Attention aux analyses de risque EBIOS trop théoriques !

Quelle que soit la norme ou la démarche utilisée, les bonnes pratiques de maîtrise des risques supposent au moins trois étapes obligatoires :

1-Analyser les risques avec une certaine rigueur afin de déterminer les plus importants

2-Statuer sur ce que l'on veut faire : accepter le risque ? le diminuer ? le supprimer ? le transférer ?

3-Suivre les actions conséquences de la décision prise au point 2.

En clair analyser les risques et s'arrêter à cela ne sert qu'à se faire peur !

Or, bien des praticiens s'arrêtent au point 1 avec Ebios et posent leur stylo...dans le pire des cas d'ailleurs, ils produisent un épouvantable diagramme de Kiviat ("toile d'araignée") en 120 axes illisibles !

Dans le cadre général en trois points décrit ci-dessus, Ebios peut intervenir comme check-list de risques que l'on peut considérer.

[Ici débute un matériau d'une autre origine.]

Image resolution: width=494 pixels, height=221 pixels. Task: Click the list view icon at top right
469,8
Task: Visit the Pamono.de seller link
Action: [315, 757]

En effet, Ebios fournit une quantité considérable de points à passer en revue. Son exhaustivité n'est pas contestée. Tout au plus peut-on reprocher des recouvrements partiels qui de toute façons ne nuisent pas à l'approche de sécurité.

Mais cela fait il faut aller plus loin et impliquer le management de l'entreprise pour faire un acte très important : statuer sur le risque.

Cette prise de décision est cruciale.

Elle doit être facilitée auprès du comité exécutif par une bonne préparation comprenant au moins :

• une synthèse claire de la cartographie des risques (du rouge de l'orange, du vert !)

• des propositions de décision préparées et chiffrées

• un suivi ultérieur proposé de comité en comité

Dans ce cadre Ebios sera remis à sa bonne place.

Et l'entreprise aura fait un pas en avant dans la direction qu'elle se donne volontairement.